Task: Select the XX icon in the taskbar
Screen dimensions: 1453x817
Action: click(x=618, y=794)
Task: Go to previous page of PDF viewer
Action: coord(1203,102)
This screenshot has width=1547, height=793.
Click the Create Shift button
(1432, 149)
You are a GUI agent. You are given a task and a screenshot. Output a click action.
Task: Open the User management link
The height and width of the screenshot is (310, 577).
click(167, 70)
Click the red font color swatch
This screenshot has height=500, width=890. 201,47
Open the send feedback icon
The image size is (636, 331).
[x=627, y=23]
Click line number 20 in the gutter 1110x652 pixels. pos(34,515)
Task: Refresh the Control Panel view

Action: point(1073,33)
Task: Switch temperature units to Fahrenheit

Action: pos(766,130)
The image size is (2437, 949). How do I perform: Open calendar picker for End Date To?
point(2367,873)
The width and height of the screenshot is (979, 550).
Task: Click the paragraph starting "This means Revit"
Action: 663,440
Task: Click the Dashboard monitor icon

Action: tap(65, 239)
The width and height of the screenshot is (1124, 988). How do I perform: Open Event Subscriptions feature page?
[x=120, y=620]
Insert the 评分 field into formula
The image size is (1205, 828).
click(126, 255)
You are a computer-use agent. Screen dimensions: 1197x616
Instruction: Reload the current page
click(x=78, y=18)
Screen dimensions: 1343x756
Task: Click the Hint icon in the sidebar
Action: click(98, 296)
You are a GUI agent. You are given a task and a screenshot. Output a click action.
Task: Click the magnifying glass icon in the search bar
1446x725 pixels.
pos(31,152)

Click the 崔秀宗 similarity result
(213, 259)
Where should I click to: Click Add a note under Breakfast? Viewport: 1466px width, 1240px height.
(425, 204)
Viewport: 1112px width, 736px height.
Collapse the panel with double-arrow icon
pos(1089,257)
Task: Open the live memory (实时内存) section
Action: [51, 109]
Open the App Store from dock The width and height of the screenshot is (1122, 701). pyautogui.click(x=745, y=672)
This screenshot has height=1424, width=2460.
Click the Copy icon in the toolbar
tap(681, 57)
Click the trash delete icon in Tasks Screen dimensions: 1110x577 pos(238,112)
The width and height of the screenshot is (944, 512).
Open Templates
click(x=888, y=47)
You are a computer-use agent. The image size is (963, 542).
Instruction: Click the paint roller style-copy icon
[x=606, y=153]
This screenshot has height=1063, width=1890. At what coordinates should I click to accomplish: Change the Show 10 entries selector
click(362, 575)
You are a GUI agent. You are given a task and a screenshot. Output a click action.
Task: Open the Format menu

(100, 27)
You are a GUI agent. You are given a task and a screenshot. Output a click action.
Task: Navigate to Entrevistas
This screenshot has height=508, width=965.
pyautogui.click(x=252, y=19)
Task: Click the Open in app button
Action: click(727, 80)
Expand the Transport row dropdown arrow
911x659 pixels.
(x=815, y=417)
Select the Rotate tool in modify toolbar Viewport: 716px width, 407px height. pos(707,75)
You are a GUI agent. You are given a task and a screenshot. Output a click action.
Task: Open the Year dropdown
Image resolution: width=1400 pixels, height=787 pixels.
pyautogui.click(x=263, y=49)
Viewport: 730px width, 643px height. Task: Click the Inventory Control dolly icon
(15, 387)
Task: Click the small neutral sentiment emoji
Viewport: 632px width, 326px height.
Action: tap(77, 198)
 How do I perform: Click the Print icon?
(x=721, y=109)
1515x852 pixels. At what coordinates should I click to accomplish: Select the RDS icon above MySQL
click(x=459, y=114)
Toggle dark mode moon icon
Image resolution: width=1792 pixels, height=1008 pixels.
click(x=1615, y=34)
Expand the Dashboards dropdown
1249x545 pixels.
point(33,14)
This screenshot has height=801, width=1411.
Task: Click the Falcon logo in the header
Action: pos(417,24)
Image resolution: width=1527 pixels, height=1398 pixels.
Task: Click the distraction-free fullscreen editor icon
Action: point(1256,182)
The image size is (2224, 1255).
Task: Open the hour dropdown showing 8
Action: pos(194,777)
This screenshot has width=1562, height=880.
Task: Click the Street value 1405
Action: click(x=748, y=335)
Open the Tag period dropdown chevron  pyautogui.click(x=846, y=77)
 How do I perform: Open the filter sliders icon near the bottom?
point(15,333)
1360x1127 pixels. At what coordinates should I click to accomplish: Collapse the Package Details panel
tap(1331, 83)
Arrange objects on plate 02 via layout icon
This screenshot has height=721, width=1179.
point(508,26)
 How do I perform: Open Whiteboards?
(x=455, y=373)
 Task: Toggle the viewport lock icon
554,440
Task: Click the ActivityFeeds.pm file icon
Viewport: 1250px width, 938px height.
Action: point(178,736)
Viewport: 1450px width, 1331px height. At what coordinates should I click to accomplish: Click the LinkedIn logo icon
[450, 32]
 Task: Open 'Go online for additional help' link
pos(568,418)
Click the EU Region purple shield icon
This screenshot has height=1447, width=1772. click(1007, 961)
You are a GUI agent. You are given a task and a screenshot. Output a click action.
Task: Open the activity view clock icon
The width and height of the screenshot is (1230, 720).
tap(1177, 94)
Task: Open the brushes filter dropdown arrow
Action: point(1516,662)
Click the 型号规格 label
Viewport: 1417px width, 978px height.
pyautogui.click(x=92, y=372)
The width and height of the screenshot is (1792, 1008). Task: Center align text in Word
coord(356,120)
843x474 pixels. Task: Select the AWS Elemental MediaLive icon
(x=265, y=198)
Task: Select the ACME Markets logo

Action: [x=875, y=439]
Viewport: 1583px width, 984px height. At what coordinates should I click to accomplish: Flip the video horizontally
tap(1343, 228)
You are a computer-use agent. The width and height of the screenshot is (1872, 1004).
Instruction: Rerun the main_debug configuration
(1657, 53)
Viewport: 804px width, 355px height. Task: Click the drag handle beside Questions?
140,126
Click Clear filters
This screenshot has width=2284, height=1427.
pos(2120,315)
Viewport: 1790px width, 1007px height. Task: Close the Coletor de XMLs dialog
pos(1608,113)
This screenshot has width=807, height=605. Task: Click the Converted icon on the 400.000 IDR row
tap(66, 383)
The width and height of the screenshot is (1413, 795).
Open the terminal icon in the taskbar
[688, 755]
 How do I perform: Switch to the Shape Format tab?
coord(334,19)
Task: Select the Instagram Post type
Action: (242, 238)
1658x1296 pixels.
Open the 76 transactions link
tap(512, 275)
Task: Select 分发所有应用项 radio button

**Work item**
The full material has to be written out again exactly as shown.

**The answer**
Task: Select the XX icon in the taskbar
Screen dimensions: 1453x817
Action: click(x=618, y=794)
Task: Go to previous page of PDF viewer
Action: coord(1203,102)
This screenshot has width=1547, height=793.
Click the Create Shift button
(1432, 149)
You are a GUI agent. You are given a task and a screenshot. Output a click action.
Task: Open the User management link
The height and width of the screenshot is (310, 577).
click(167, 70)
Click the red font color swatch
This screenshot has height=500, width=890. 201,47
Open the send feedback icon
The image size is (636, 331).
[x=627, y=23]
Click line number 20 in the gutter 1110x652 pixels. pos(34,515)
Task: Refresh the Control Panel view

Action: point(1073,33)
Task: Switch temperature units to Fahrenheit

Action: pos(766,130)
The image size is (2437, 949). How do I perform: Open calendar picker for End Date To?
point(2367,873)
The width and height of the screenshot is (979, 550).
Task: Click the paragraph starting "This means Revit"
Action: 663,440
Task: Click the Dashboard monitor icon

Action: tap(65, 239)
The width and height of the screenshot is (1124, 988). How do I perform: Open Event Subscriptions feature page?
[x=120, y=620]
Insert the 评分 field into formula
The image size is (1205, 828).
click(126, 255)
You are a computer-use agent. Screen dimensions: 1197x616
Instruction: Reload the current page
click(x=78, y=18)
Screen dimensions: 1343x756
Task: Click the Hint icon in the sidebar
Action: click(98, 296)
You are a GUI agent. You are given a task and a screenshot. Output a click action.
Task: Click the magnifying glass icon in the search bar
1446x725 pixels.
pos(31,152)

Click the 崔秀宗 similarity result
(213, 259)
Where should I click to: Click Add a note under Breakfast? Viewport: 1466px width, 1240px height.
(425, 204)
Viewport: 1112px width, 736px height.
Collapse the panel with double-arrow icon
pos(1089,257)
Task: Open the live memory (实时内存) section
Action: [51, 109]
Open the App Store from dock The width and height of the screenshot is (1122, 701). pyautogui.click(x=745, y=672)
This screenshot has height=1424, width=2460.
Click the Copy icon in the toolbar
tap(681, 57)
Click the trash delete icon in Tasks Screen dimensions: 1110x577 pos(238,112)
The width and height of the screenshot is (944, 512).
Open Templates
click(x=888, y=47)
You are a computer-use agent. The image size is (963, 542).
Instruction: Click the paint roller style-copy icon
[x=606, y=153]
This screenshot has height=1063, width=1890. At what coordinates should I click to accomplish: Change the Show 10 entries selector
click(362, 575)
You are a GUI agent. You are given a task and a screenshot. Output a click action.
Task: Open the Format menu

(100, 27)
You are a GUI agent. You are given a task and a screenshot. Output a click action.
Task: Navigate to Entrevistas
This screenshot has height=508, width=965.
pyautogui.click(x=252, y=19)
Task: Click the Open in app button
Action: click(727, 80)
Expand the Transport row dropdown arrow
911x659 pixels.
(x=815, y=417)
Select the Rotate tool in modify toolbar Viewport: 716px width, 407px height. pos(707,75)
You are a GUI agent. You are given a task and a screenshot. Output a click action.
Task: Open the Year dropdown
Image resolution: width=1400 pixels, height=787 pixels.
pyautogui.click(x=263, y=49)
Viewport: 730px width, 643px height. Task: Click the Inventory Control dolly icon
(15, 387)
Task: Click the small neutral sentiment emoji
Viewport: 632px width, 326px height.
Action: tap(77, 198)
 How do I perform: Click the Print icon?
(x=721, y=109)
1515x852 pixels. At what coordinates should I click to accomplish: Select the RDS icon above MySQL
click(x=459, y=114)
Toggle dark mode moon icon
Image resolution: width=1792 pixels, height=1008 pixels.
click(x=1615, y=34)
Expand the Dashboards dropdown
1249x545 pixels.
point(33,14)
This screenshot has height=801, width=1411.
Task: Click the Falcon logo in the header
Action: pos(417,24)
Image resolution: width=1527 pixels, height=1398 pixels.
Task: Click the distraction-free fullscreen editor icon
Action: point(1256,182)
The image size is (2224, 1255).
Task: Open the hour dropdown showing 8
Action: pos(194,777)
This screenshot has width=1562, height=880.
Task: Click the Street value 1405
Action: click(x=748, y=335)
Open the Tag period dropdown chevron  pyautogui.click(x=846, y=77)
 How do I perform: Open the filter sliders icon near the bottom?
point(15,333)
1360x1127 pixels. At what coordinates should I click to accomplish: Collapse the Package Details panel
tap(1331, 83)
Arrange objects on plate 02 via layout icon
This screenshot has height=721, width=1179.
point(508,26)
 How do I perform: Open Whiteboards?
(x=455, y=373)
 Task: Toggle the viewport lock icon
554,440
Task: Click the ActivityFeeds.pm file icon
Viewport: 1250px width, 938px height.
Action: point(178,736)
Viewport: 1450px width, 1331px height. At what coordinates should I click to accomplish: Click the LinkedIn logo icon
[450, 32]
 Task: Open 'Go online for additional help' link
pos(568,418)
Click the EU Region purple shield icon
This screenshot has height=1447, width=1772. click(1007, 961)
You are a GUI agent. You are given a task and a screenshot. Output a click action.
Task: Open the activity view clock icon
The width and height of the screenshot is (1230, 720).
tap(1177, 94)
Task: Open the brushes filter dropdown arrow
Action: point(1516,662)
Click the 型号规格 label
Viewport: 1417px width, 978px height.
pyautogui.click(x=92, y=372)
The width and height of the screenshot is (1792, 1008). Task: Center align text in Word
coord(356,120)
843x474 pixels. Task: Select the AWS Elemental MediaLive icon
(x=265, y=198)
Task: Select the ACME Markets logo

Action: [x=875, y=439]
Viewport: 1583px width, 984px height. At what coordinates should I click to accomplish: Flip the video horizontally
tap(1343, 228)
You are a computer-use agent. The width and height of the screenshot is (1872, 1004).
Instruction: Rerun the main_debug configuration
(1657, 53)
Viewport: 804px width, 355px height. Task: Click the drag handle beside Questions?
140,126
Click Clear filters
This screenshot has width=2284, height=1427.
pos(2120,315)
Viewport: 1790px width, 1007px height. Task: Close the Coletor de XMLs dialog
pos(1608,113)
This screenshot has width=807, height=605. Task: Click the Converted icon on the 400.000 IDR row
tap(66, 383)
The width and height of the screenshot is (1413, 795).
Open the terminal icon in the taskbar
[688, 755]
 How do I perform: Switch to the Shape Format tab?
coord(334,19)
Task: Select the Instagram Post type
Action: (242, 238)
1658x1296 pixels.
Open the 76 transactions link
tap(512, 275)
Task: Select 分发所有应用项 radio button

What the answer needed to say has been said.